I believe in place of the term “intelligence” a less wrong and more precise & useful term for the discource should be “cognitive skills”, it much better represents that the concept involves multiple subjective dimensions rather than a single objective dimension.
This way we will more clearly evaluate various AIs by their various cognitive skills and not fall into a false sense that “intelligence” is a single clear dimension.
I don’t really have a problem with the term “intelligence” myself, but I see how it could carry anthropomorphic baggage for some people. However, I think the important parts are, in fact, analogous between AGI and humans. But I’m not attached to that particular word. One may as well say “competence” or “optimization power” without losing hold of the sense of “intelligence” we mean when we talk about AI.
In the study of human intelligence, it’s useful to break down the g factor (what IQ tests purport to measure) into fluid and crystallized intelligence. The former being the processing power required to learn and act in novel situations, and the latter being what has been learned and the ability to call upon and apply that knowledge.
“Cognitive skills” seems like a reasonably good framing for further discussion, but I think recent experience in the field contradicts your second problem, even given this framing. The Bitter Lesson says it well. Here are some relevant excerpts (it’s worth a read and not that long).
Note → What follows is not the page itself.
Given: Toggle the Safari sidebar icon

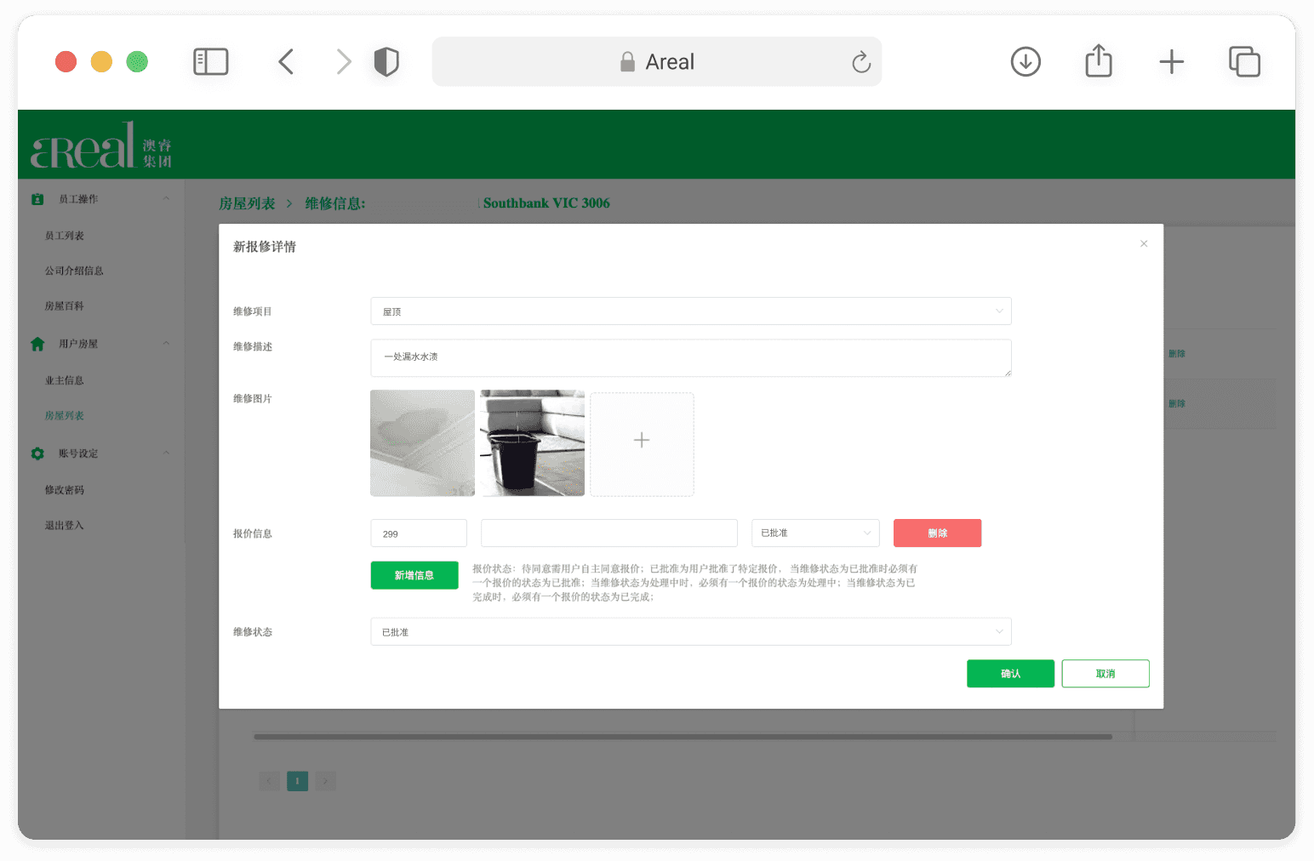Looking at the screenshot, I should point(211,62).
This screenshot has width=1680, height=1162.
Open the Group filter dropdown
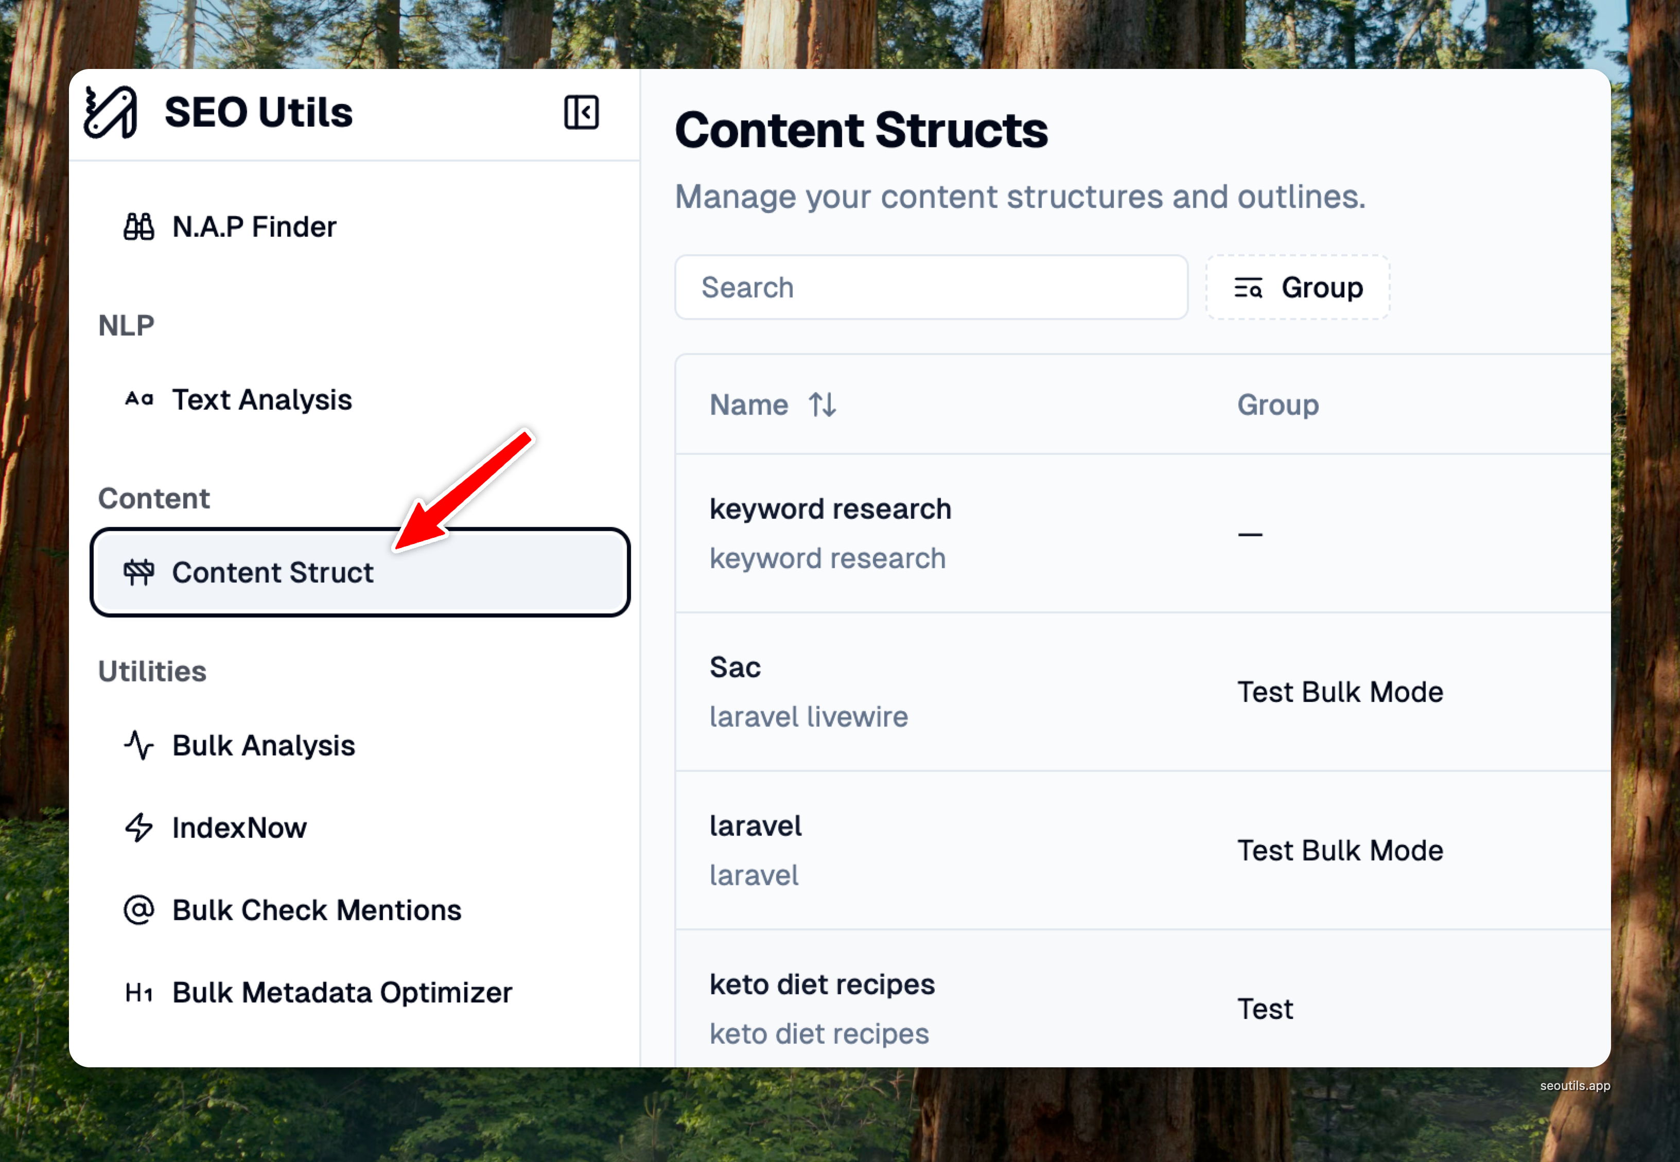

Your conception of intelligence in the “cognitive skills” framing seems to be mainly about the crystalized sort. The knowledge and skills and application thereof. You see how complex and multidimensional that is and object to the idea that collections of such should be well-ordered, making concepts like “smarter-than human” if not wholly devoid of meaning, at least wrongheaded.
I agree that “competence” is ultimately a synonym for “skill”, but you’re neglecting the fluid intelligence. We already know how to give computers the only “cognitive skills” that matters: the ones that let you acquire all the others. The ability to learn, mainly. And that one can be brute forced with more compute. All the complexity and multidimensionality you see come when something profoundly simple, algorithms measured in mere kilobytes of source code, interacts with data from the complex and multidimensional real world.
In the idealized limit, what I call “intelligence” is AIXI. Though the explanation is long, the definition is not. It really is that simple. All else we call “intelligence” is mere approximation and optimization of that.